Copy the data from the line containing "This screenshot has width=938, height=703." down through the end of the data, swapping "Instruction" for "Command" and leaving everything else unchanged.

===== Exercise materials

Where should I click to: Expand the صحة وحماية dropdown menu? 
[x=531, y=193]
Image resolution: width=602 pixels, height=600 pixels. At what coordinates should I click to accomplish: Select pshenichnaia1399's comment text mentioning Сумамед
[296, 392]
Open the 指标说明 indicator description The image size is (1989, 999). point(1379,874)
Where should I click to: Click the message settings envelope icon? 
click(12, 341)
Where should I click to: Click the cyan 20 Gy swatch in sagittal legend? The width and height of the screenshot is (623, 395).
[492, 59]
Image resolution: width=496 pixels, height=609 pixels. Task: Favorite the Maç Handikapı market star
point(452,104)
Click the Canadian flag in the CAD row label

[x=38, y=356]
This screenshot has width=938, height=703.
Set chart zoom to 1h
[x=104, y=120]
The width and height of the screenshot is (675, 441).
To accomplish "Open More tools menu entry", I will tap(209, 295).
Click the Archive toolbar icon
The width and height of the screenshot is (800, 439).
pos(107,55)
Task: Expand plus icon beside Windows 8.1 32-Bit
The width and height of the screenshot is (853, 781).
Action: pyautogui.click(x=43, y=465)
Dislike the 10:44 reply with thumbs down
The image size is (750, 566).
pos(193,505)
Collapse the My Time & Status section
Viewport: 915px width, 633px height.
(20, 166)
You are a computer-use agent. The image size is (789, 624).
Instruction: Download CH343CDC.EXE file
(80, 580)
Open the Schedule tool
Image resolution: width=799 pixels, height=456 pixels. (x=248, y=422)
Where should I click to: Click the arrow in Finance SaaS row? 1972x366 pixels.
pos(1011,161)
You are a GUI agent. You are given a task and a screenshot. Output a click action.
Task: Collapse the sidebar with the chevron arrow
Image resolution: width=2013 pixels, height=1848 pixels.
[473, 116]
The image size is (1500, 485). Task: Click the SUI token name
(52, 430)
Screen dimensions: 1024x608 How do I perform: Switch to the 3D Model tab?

==========

● Exercise response
This screenshot has width=938, height=703.
Set chart zoom to 1h
[x=104, y=120]
The width and height of the screenshot is (675, 441).
To accomplish "Open More tools menu entry", I will tap(209, 295).
Click the Archive toolbar icon
The width and height of the screenshot is (800, 439).
pos(107,55)
Task: Expand plus icon beside Windows 8.1 32-Bit
The width and height of the screenshot is (853, 781).
Action: pyautogui.click(x=43, y=465)
Dislike the 10:44 reply with thumbs down
The image size is (750, 566).
pos(193,505)
Collapse the My Time & Status section
Viewport: 915px width, 633px height.
(20, 166)
You are a computer-use agent. The image size is (789, 624).
Command: Download CH343CDC.EXE file
(80, 580)
Open the Schedule tool
Image resolution: width=799 pixels, height=456 pixels. (x=248, y=422)
Where should I click to: Click the arrow in Finance SaaS row? 1972x366 pixels.
pos(1011,161)
You are a GUI agent. You are given a task and a screenshot. Output a click action.
Task: Collapse the sidebar with the chevron arrow
Image resolution: width=2013 pixels, height=1848 pixels.
[473, 116]
The image size is (1500, 485). Task: Click the SUI token name
(52, 430)
Screen dimensions: 1024x608 How do I perform: Switch to the 3D Model tab?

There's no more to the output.